## WHAT THIS TASK INVOLVES
Format part of the data below as a numbered list, leaving out any blank lines. Begin at the line that contains "Task: Click the word Firewall in firewall box" and stop after the line that contains "Click the Newark, NJ, US", including both.

## START EXCERPTED DATA

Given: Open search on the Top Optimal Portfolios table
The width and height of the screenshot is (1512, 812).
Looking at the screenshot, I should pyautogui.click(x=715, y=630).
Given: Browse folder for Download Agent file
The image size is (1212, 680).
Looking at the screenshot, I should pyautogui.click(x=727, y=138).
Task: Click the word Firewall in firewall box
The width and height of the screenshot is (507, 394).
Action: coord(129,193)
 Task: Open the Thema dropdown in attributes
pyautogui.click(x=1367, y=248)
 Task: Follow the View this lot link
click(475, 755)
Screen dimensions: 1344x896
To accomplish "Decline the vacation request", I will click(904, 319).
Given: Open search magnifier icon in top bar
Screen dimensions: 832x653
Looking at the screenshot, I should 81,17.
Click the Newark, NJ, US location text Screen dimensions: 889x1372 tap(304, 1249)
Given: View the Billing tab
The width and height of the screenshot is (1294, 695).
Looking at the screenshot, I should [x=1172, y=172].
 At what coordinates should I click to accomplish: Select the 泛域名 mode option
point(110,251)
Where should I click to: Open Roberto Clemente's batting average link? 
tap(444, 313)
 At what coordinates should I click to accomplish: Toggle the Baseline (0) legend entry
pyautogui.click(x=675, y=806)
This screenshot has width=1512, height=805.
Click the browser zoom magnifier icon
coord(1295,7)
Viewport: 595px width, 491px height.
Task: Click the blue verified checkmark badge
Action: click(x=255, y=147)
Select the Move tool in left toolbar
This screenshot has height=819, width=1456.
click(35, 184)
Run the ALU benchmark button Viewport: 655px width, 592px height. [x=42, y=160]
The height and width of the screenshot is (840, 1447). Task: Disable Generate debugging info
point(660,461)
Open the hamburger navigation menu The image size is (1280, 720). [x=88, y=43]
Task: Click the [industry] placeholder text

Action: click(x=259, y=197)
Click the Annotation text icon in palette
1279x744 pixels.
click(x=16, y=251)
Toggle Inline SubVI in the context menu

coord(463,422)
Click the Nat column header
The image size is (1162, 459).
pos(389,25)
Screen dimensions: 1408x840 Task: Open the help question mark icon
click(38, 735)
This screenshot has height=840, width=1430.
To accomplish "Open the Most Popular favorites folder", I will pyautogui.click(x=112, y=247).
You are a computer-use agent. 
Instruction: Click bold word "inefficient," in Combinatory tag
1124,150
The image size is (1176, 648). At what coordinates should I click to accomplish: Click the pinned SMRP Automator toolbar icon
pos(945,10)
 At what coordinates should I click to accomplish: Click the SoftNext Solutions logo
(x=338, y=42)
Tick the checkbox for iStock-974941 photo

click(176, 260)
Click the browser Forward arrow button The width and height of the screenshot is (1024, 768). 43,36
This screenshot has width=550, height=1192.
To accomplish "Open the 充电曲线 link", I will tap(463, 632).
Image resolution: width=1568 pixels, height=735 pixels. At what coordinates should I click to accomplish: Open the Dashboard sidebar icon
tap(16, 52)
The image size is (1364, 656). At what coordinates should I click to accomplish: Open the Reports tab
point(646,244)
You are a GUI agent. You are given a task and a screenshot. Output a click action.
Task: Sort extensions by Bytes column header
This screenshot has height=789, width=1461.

## END EXCERPTED DATA

## REPLY TO THE EXERCISE
1. Task: Click the word Firewall in firewall box
2. The width and height of the screenshot is (507, 394).
3. Action: coord(129,193)
4.  Task: Open the Thema dropdown in attributes
5. pyautogui.click(x=1367, y=248)
6.  Task: Follow the View this lot link
7. click(475, 755)
8. Screen dimensions: 1344x896
9. To accomplish "Decline the vacation request", I will click(904, 319).
10. Given: Open search magnifier icon in top bar
11. Screen dimensions: 832x653
12. Looking at the screenshot, I should 81,17.
13. Click the Newark, NJ, US location text Screen dimensions: 889x1372 tap(304, 1249)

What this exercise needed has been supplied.